### EXERCISE MATERIALS

════════════════

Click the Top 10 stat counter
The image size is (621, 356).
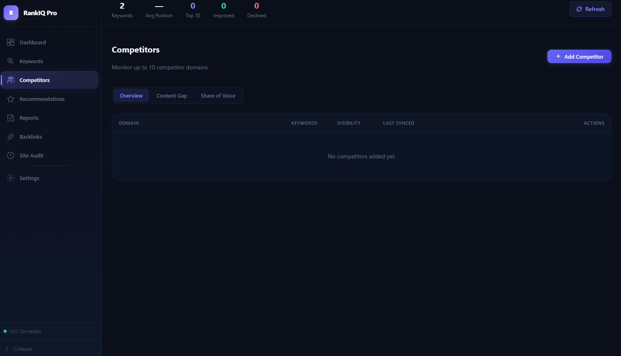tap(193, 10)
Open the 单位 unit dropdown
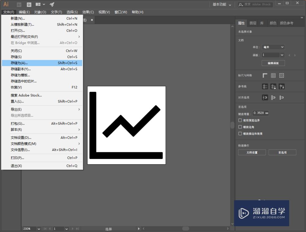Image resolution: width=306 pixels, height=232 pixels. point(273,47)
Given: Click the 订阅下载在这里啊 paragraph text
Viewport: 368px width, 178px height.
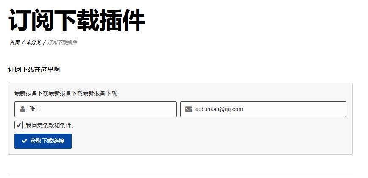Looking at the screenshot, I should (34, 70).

════════════════

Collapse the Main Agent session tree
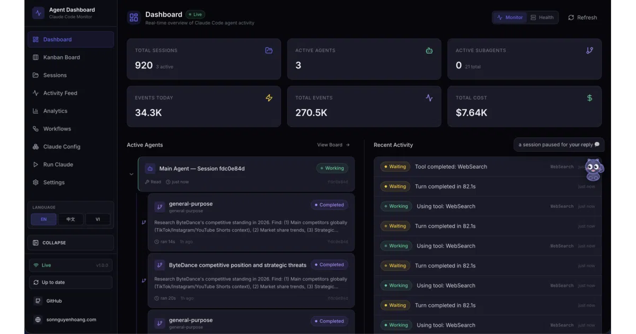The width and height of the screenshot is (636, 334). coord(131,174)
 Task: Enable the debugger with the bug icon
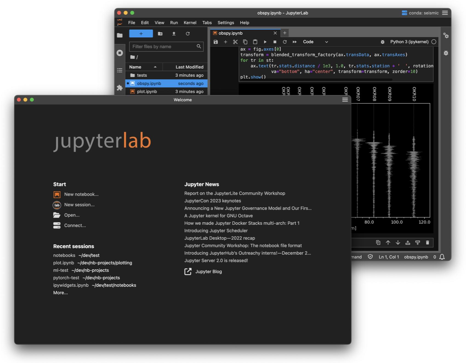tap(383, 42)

════════════════

### DIRECTIVE
Please print the lines from the one containing "Given: Click the 订阅下载在这里啊 paragraph text" through the one containing "Looking at the screenshot, I should (34, 70).", leaving the pictures out.

### RIGHT ANSWER
Given: Click the 订阅下载在这里啊 paragraph text
Viewport: 368px width, 178px height.
Looking at the screenshot, I should (34, 70).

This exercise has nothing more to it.